His first exploit relies on a poor Java implementation in a product called PowerDVD from CyberLink. PowerDVD plays DVDs on PCs and creates menus using Java, but the way Oracle's code has been used allows naughty folk to circumvent Windows security controls.
The result, the NCC Group consultant says, is that it's possible to put executables onto Blu-Ray disks and to make those disks run automatically on startup even when Windows is set to stop that outcome.
Users would have no reason to suspect the whirring of an optical drive indicated unknown software was running, making this a potentially nasty attack.
The second attack borrows, in part, from hacker Malcom Stagg's Blu Ray rooting process that takes advantage of debug code to launch from an external USB. A Java Xlet can be written to replay a TCP stream to the net inf daemon, which provides a means of exploitation from a Blu ray disc.

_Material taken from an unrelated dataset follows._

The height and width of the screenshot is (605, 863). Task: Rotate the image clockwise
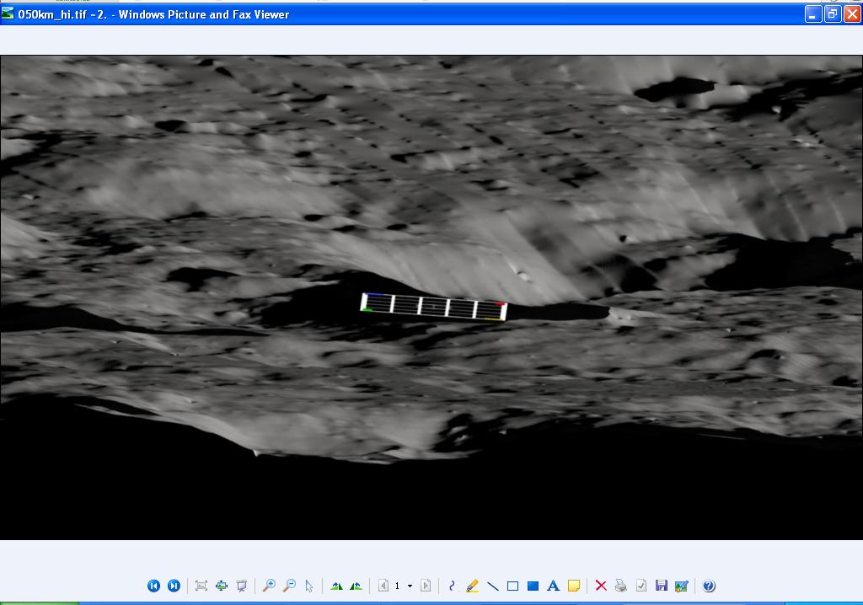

“This gives us a working exploit to launch arbitrary executables on the disc from the Blu-Ray’s supposedly limited environment,” Tomkinson says.
Attackers need to first determine what model of DVD player their target is running, a feat possible by looking at a generated security exception.
Tomkinson recommends concerned users avoid playing Blu-Ray discs from untrusted origins, and prevent discs from auto-playing and accessing the internet.
His work follows the popping of Blu-Ray region locks by Free Software Foundation board member Matthew Garrett who in December revealed how punters could break out of DCMA controls on players built before 2014. ®